About the job
Our Mission
Neko Health is pioneering a transformative approach to healthcare, focusing on prevention rather than treatment. We leverage cutting-edge, non-invasive technology along with clinical expertise to provide early, actionable health insights.
Role Overview
As a Data Engineer at Neko Health, you will be instrumental in driving healthcare innovation by developing robust, scalable, and secure data systems within our Data-to-AI platform. You will be responsible for designing and constructing essential components of our data platform, creating advanced data models, and developing ingestion frameworks that facilitate analytics, machine learning, and data-driven decision-making across the organization. With a commitment to handling sensitive healthcare data, you will prioritize governance, data quality, and regulatory compliance in all your initiatives.

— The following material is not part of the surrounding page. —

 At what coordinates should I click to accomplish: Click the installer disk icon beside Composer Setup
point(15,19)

Your Contributions in the First 6–12 Months
- Develop and launch scalable batch and streaming data pipelines to support platform and research workloads.

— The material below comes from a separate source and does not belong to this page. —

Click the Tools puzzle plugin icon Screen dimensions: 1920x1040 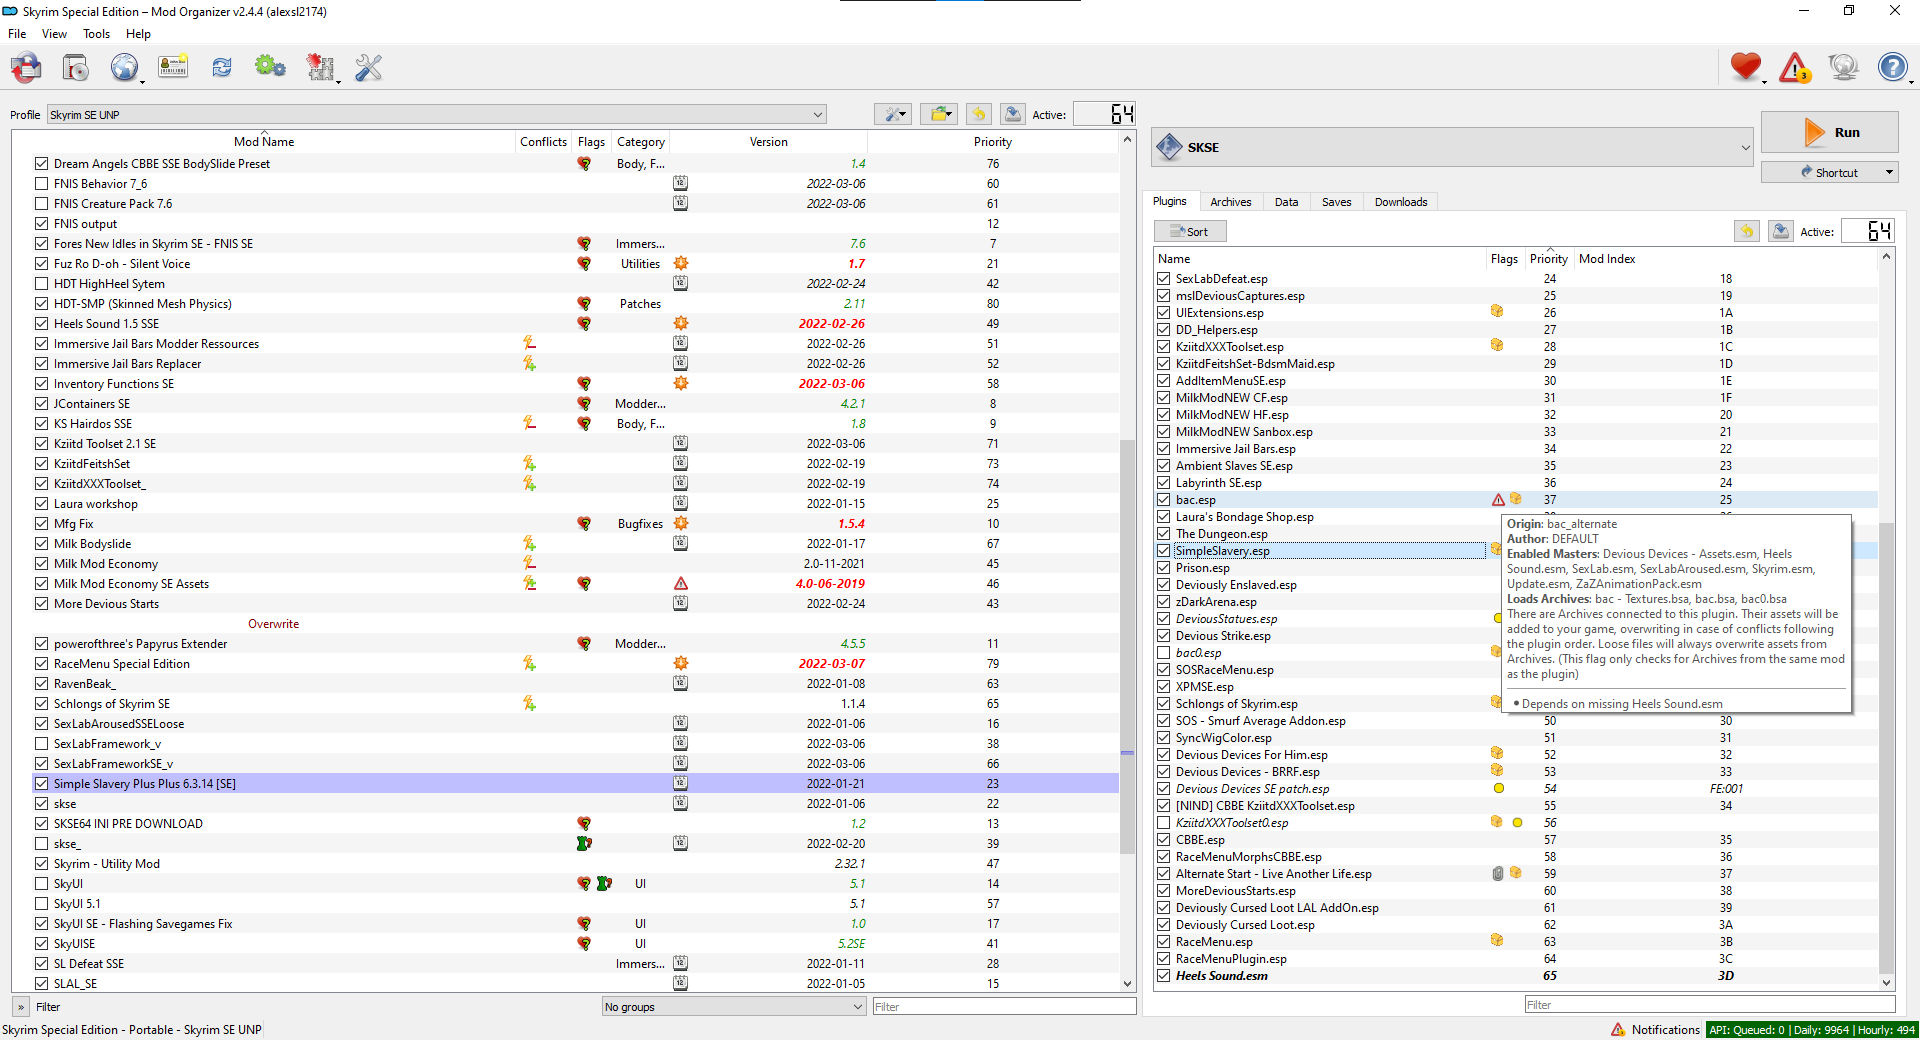tap(320, 68)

- Design and implement resilient data models across databases and lakehouse systems to enable analytics and machine learning.
- Establish rigorous data quality, monitoring, and lineage practices to enhance data reliability and trustworthiness.
- Contribute to the development of a scalable and well-governed data platform infrastructure that supports performance, compliance, and future growth.
- Collaborate closely with data scientists, analysts, and engineering teams to ensure the integrity and quality of datasets.
Key Responsibilities
- Create and maintain scalable data pipelines for data ingestion, integration, and processing across batch and streaming systems.
- Architect and sustain robust data models within databases and lakehouse platforms that facilitate analytics and machine learning workloads.
- Own the development and maintenance of core data platform components and infrastructure.
- Ensure data integrity and quality through effective monitoring, alerting, lineage, and traceability practices.
- Manage and optimize data infrastructure, including clusters, storage, and compute resources.
- Implement metrics and observability across services using logging, tracing, and monitoring tools.
- Resolve production issues, including pipeline failures and performance bottlenecks.
- Work collaboratively with data scientists, analysts, and backend engineers on modeling, governance, and integration.